PlanetSide 1 handled scale much better than PlanetSide 2, sadly far fewer people got to experience PlanetSide 1 in the brief period between it being awful and being awful. You could really get fights of 400+ going and just looking up from a trench at all the weapon spam and aircraft was intense, no culling.
It's not hard to make a FPS with a huge player count, it's just that the skills have been lost. Big FPSes used to run over dial-up back in the day and you have literally 20,000 times the bandwidth today, but it gets wasted by an aversion to writing networking layers, devs go with engine-provided networking and various high-level concepts like RPC and replicated variables. Rather than the careful design and quantization of the past, you'll find bloat squeezed through oodle today.
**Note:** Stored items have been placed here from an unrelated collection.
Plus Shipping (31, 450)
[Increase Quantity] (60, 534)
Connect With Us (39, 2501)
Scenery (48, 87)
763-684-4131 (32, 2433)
For an example of how things used to be,
Dynamix's programmers wrote up some of the networking model for Starsiege: Tribes (and Tribes 2) here. This was a game that did 128 players over dial-up, had high-speed physics, long-range ballistic weapons, base building, a huge (for the time) map, multi-seat vehicles, etc.. It's a good read and it's still applicable today, the only thing missing back then was lag compensation but that doesn't change the fundamentals. A unique property of it, sadly not covered, is that the client-side prediction could predict acceleration, not just velocity. You could see this in action if you lost connection, vehicles that were turning would fly in circles until the game admitted the connection was gone for good. Was a really impressive pile of tech, the game was also the first I can remember that had IK feet.